Document excerpt:
--- START ---

Thanks so much for your help :)

Jan in CA 06-30-2013 08:53 PM

There's a video here in KH that shows knitting in the round with two circs.

Once you learn how to do it you can follow even patterns written for another method. :thumbsup:

GrumpyGramma 06-30-2013 09:02 PM

Quote:

but it totally escapes me as to why gs is alternating k and p rows!
I know how that is! As Ingrid explained you'll be working on the RS always. Therefore if you need purls on the RS you have to purl to get them, you won't be turning and knitting to get the purls on the RS. HTH The videos are great and once you knit in the round it will all makes sense. I promise.

jinxnit55 07-01-2013 01:41 AM

Quote:

Originally Posted by IslandTime (Post 1380340)
Oh good grief, I wasn't even thinking of trying to convert a flat pattern to in the round! This is quite enough as is, lol - relieved to hear seed st isn't different, but it totally escapes me as to why gs is alternating k and p rows!

Thanks so much for your help :)

When you knit
"in the round" you are really knitting in a "spiral." It looks as if the right side is facing you all the time, and it is, I guess, except if you look at it from a different vantage point, like, say, if you were lying under the work looking up at it from below. Then it becomes apparent that the stitches are circling around and have two sides.

I didn't get it until I remembered how I used to look at molecules in organic chemistry, from the bottom, because the molecule changes if there's an attachment on the right versus the left. They used to have us build models, LOL!

When I first started knitting in the round, the thing that bothered me the most was trying to actually join the yarn. If I didn't pull it tight, there would be a big gap, or it came undone. It just takes a little practice.

--- END ---

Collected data
--- START ---

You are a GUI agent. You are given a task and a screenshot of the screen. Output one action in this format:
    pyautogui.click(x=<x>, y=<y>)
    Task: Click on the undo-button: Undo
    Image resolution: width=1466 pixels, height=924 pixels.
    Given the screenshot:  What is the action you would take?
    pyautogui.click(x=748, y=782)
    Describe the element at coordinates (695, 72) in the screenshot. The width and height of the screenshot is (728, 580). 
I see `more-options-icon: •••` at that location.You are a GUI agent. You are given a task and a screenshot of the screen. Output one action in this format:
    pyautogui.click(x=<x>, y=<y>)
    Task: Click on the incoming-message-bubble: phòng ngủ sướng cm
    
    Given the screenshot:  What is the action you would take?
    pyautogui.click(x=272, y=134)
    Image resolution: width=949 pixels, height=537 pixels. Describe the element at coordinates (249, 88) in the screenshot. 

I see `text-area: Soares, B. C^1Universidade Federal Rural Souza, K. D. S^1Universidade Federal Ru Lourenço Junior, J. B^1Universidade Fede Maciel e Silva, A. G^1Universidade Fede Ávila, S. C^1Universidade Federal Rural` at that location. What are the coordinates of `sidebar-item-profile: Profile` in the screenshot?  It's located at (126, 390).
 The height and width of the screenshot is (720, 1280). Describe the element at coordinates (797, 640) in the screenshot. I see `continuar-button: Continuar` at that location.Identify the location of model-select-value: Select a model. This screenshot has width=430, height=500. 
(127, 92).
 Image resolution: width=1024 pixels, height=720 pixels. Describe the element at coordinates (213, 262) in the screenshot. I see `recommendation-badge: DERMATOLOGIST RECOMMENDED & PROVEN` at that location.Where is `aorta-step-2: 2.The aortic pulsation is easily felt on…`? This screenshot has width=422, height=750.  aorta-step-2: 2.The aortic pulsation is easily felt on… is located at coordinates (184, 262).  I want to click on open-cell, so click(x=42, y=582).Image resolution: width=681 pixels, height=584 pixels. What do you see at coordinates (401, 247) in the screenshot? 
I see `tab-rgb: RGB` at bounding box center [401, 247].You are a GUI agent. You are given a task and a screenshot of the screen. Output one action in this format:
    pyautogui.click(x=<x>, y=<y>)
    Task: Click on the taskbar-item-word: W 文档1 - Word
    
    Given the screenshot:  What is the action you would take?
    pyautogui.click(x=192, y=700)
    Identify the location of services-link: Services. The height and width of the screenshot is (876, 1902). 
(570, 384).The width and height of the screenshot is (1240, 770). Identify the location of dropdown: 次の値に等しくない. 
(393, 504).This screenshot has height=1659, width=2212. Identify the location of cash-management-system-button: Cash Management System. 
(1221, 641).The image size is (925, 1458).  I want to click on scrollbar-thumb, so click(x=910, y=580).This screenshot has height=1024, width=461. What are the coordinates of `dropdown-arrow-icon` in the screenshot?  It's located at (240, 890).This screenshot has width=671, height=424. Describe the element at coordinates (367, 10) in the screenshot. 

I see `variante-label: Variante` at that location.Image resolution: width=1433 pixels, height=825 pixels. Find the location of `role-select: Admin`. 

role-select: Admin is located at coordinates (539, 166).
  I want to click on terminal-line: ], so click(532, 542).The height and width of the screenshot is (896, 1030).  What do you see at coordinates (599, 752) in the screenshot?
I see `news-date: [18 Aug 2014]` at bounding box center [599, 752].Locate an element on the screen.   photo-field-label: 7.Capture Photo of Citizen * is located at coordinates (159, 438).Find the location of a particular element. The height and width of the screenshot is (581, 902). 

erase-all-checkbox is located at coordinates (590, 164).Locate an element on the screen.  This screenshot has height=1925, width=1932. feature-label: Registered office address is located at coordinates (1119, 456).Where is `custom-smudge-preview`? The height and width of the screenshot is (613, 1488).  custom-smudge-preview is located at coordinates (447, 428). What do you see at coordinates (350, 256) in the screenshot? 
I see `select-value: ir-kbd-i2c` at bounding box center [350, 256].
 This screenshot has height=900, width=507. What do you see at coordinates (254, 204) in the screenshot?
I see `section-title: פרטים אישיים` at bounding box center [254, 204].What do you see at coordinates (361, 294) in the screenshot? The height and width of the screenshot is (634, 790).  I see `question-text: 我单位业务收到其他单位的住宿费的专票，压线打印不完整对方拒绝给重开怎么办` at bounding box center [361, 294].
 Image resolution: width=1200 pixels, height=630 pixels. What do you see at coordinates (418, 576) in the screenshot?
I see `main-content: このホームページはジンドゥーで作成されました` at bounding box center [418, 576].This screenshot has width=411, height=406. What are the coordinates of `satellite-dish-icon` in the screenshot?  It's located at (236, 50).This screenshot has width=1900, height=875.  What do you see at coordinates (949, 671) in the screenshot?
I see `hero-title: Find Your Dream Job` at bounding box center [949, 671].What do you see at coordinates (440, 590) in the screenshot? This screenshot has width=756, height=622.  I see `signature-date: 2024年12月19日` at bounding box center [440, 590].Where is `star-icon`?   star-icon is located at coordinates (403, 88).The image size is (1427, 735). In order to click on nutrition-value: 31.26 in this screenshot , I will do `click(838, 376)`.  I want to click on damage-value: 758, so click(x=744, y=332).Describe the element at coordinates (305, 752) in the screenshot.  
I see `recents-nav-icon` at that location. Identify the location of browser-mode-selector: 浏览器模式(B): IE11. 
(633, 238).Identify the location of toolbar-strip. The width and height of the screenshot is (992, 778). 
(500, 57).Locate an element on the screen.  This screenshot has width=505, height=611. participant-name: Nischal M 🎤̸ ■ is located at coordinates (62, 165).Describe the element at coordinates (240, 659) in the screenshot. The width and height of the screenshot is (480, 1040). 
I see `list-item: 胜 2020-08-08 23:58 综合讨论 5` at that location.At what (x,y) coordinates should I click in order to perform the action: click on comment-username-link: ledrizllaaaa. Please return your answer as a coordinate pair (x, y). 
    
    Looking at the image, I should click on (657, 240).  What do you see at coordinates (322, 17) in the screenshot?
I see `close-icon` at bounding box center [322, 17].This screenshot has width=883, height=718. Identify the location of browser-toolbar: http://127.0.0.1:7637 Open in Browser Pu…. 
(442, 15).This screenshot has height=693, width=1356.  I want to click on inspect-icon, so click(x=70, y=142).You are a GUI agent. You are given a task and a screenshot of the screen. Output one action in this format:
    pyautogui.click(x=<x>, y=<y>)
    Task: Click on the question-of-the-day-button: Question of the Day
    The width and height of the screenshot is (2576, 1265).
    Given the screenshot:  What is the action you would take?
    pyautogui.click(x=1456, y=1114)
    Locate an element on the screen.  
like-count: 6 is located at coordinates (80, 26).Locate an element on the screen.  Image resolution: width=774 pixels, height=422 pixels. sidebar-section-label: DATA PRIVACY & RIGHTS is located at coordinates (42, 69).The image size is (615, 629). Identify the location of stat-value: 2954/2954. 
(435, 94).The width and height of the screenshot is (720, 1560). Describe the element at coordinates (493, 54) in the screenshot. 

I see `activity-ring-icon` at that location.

--- END ---

Problem details: Can you carry on the forum discussion about knitting in the round, picking up right after its last sentence?

Answer section:
IslandTime 07-01-2013 12:20 PM

[quote=GrumpyGramma;1380351] you'll be working on the RS always. Therefore if you need purls on the RS you have to purl to get them


AHA! Now that simple statement makes sense to my simple mind :) If I WANT 'em there, I have to PUT 'em there!

Thanks, GG, I'll take your word for the rest of it, LOL.

IslandTime 07-01-2013 12:43 PM

Quote:

Originally Posted by Jan in CA (Post 1380348)
There's a video here in KH that shows knitting in the round with two circs.

Once you learn how to do it you can follow even patterns written for another method. :thumbsup:


This was the first place I looked - as always :) - and I did watch that video. It only shows casting on and knitting a couple of rows.

I'm sure I wouldn't have managed to return to knitting at all, if it weren't for KH's forums and videos. All the KH videos have been great, but this one just wasn't clear to me. It was the first one I'd watched on using 2 circs - she uses 2 different size and colour needles and by the time it was approaching the 3-minute mark I was totally confused. Not that it takes a lot to confuse me. lol.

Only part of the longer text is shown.